*** RECORD SET ***

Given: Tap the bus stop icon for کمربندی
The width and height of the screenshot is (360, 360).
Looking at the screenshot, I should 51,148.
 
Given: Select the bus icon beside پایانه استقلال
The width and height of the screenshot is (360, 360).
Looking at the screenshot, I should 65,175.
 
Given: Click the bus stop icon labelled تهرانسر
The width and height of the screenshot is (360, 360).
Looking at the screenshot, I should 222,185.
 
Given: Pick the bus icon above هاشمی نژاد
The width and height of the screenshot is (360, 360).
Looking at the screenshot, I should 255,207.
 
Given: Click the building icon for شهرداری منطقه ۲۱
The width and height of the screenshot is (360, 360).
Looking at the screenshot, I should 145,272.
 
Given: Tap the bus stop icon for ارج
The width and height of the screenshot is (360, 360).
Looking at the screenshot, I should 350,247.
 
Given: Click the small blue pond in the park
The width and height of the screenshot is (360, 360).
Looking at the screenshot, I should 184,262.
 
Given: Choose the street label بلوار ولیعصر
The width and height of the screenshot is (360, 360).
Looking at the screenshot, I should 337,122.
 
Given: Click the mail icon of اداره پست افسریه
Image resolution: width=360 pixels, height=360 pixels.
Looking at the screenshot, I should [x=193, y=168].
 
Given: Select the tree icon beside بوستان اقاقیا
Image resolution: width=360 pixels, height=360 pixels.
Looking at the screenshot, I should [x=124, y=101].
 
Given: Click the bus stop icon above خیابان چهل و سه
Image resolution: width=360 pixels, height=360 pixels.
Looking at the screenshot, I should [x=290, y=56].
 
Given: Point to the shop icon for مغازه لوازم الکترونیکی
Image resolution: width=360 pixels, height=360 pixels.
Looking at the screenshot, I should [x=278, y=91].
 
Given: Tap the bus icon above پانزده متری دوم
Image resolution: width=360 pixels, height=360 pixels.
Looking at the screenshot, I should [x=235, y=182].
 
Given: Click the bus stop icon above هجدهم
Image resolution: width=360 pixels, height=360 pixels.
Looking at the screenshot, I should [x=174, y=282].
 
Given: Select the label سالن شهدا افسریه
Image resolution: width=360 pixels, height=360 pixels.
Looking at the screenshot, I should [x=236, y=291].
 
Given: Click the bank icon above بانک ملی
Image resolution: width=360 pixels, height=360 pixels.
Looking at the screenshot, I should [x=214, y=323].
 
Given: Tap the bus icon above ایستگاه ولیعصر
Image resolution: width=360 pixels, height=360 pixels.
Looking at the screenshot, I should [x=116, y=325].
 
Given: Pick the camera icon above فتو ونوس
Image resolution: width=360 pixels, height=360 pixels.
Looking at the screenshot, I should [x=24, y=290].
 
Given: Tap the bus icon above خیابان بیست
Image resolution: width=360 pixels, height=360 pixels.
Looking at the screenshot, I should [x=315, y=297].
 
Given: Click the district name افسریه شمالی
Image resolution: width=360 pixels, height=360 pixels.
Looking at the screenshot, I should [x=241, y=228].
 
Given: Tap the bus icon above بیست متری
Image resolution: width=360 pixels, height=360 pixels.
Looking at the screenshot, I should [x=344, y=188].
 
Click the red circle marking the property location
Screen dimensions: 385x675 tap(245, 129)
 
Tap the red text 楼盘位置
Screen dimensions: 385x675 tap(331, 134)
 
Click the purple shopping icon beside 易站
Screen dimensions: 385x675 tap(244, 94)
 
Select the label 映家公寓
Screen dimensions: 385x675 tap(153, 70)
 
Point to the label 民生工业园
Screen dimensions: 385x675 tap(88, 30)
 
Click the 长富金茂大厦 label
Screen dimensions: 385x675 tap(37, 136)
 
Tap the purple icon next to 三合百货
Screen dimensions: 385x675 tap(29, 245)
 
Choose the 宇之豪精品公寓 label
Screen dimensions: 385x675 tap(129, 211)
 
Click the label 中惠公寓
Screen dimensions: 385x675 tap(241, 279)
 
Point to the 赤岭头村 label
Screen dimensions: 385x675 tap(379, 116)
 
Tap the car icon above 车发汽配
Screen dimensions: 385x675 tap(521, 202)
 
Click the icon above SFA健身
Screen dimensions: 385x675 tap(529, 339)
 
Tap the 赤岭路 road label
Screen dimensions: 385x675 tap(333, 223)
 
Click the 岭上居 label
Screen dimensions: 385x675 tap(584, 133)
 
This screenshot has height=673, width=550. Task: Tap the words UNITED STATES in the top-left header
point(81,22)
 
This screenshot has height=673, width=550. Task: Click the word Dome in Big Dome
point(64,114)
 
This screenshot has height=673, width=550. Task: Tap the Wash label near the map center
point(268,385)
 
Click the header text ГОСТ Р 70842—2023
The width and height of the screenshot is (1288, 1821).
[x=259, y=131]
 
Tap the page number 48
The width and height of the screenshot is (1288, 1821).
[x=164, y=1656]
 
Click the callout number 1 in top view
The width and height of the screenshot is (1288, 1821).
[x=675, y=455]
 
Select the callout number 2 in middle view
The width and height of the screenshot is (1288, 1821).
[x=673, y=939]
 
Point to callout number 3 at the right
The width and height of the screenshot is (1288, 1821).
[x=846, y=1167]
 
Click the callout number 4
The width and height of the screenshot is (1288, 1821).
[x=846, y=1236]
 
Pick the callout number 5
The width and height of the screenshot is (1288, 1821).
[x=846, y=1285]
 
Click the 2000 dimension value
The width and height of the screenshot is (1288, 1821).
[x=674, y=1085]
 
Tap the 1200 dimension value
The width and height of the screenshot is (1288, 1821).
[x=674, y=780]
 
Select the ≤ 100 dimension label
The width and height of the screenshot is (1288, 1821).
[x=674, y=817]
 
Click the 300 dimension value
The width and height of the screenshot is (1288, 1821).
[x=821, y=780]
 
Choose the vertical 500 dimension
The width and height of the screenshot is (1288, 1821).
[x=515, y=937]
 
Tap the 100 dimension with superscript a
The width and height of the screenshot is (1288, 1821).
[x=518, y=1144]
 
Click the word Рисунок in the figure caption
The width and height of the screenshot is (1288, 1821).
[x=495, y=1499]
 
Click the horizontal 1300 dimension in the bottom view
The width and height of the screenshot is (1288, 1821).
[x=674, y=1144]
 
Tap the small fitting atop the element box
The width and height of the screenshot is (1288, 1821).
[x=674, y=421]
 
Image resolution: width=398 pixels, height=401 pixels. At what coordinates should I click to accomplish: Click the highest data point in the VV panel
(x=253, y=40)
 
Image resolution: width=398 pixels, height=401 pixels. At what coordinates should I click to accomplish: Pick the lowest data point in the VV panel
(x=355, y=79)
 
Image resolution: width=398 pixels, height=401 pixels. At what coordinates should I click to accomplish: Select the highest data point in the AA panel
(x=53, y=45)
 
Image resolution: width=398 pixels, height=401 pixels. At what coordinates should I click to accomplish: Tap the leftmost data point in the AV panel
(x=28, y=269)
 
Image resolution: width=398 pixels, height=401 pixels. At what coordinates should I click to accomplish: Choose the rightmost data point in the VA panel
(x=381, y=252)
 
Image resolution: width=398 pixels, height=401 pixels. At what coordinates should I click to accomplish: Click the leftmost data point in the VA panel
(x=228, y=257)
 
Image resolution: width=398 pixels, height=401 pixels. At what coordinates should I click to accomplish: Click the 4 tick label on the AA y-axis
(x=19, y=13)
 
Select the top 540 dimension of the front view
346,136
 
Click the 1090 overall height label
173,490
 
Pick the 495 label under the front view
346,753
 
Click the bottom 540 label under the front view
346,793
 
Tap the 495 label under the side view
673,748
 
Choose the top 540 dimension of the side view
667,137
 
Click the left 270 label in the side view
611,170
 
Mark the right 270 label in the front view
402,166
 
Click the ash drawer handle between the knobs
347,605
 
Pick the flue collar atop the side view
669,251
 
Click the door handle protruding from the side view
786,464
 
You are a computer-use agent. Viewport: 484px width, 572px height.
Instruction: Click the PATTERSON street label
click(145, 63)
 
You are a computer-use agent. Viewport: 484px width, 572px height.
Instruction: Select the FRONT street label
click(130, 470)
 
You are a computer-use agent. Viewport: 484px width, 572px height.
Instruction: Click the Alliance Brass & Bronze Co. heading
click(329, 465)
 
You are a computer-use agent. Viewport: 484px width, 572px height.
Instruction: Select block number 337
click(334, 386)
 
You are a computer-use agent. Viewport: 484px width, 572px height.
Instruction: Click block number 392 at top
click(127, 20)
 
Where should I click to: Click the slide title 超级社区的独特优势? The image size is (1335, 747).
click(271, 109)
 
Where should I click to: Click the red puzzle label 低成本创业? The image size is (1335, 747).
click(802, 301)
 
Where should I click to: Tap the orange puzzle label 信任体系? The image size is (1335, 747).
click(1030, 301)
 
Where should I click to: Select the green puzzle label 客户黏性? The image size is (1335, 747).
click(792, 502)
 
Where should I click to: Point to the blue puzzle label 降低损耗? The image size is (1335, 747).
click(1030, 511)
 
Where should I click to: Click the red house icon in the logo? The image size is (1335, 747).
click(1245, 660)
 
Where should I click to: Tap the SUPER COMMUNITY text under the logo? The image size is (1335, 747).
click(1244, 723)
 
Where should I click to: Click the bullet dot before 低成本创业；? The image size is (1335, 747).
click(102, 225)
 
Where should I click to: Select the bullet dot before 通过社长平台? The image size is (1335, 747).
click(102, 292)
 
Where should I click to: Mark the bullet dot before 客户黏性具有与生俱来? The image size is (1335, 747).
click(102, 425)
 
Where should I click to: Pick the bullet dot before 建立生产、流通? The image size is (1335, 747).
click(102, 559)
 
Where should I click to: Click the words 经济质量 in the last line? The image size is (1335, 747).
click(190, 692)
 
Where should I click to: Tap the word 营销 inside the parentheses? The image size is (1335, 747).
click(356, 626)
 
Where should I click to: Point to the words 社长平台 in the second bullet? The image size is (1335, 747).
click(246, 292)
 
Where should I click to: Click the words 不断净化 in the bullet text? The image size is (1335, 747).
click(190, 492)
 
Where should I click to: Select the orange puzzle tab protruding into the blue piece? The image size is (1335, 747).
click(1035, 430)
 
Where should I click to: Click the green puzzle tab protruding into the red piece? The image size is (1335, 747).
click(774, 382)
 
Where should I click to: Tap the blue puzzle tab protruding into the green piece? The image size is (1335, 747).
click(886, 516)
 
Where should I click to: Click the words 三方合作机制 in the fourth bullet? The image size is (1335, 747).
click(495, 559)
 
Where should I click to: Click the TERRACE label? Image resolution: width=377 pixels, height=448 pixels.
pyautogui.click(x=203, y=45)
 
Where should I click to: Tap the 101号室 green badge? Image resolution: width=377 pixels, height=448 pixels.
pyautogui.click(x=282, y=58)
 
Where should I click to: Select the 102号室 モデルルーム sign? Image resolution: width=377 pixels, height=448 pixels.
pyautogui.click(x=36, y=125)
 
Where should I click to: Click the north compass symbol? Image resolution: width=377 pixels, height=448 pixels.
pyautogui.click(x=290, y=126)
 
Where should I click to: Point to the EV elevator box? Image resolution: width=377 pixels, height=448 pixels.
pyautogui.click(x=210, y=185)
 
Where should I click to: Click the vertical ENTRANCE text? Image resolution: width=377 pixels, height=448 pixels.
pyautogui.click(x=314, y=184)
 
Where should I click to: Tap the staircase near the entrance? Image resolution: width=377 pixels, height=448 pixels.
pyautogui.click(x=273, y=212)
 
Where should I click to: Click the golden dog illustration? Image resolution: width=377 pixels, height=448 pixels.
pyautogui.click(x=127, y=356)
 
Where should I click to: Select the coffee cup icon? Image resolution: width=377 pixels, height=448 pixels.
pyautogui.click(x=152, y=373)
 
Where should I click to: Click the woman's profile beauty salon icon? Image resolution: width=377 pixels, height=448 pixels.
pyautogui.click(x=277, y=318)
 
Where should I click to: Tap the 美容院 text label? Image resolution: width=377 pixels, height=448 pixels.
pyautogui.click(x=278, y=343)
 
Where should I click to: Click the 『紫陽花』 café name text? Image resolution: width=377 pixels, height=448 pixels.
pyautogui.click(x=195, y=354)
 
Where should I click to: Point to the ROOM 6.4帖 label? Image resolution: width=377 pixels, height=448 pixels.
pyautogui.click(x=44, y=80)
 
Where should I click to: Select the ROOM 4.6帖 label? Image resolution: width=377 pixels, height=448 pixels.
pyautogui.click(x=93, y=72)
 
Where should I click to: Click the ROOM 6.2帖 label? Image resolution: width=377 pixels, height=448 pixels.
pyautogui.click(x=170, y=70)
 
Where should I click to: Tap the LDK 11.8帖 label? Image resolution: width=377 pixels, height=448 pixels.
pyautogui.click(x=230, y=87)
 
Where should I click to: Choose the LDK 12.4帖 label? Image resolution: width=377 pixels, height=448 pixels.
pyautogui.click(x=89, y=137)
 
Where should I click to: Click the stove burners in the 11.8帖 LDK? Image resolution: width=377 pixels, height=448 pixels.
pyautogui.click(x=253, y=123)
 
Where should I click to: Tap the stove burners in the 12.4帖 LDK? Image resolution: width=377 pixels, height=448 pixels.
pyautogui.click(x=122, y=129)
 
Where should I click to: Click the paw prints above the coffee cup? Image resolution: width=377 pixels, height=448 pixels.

***

| EXERCISE TASK |
Change "protruding" to "jutting" in the material from the line with "Where should I click to: Click the words 不断净化" to the line with "click(774, 382)", and give those lines back with nothing else altered.

| SOLUTION BELOW |
Where should I click to: Click the words 不断净化 in the bullet text? The image size is (1335, 747).
click(190, 492)
 
Where should I click to: Select the orange puzzle tab jutting into the blue piece? The image size is (1335, 747).
click(1035, 430)
 
Where should I click to: Click the green puzzle tab jutting into the red piece? The image size is (1335, 747).
click(774, 382)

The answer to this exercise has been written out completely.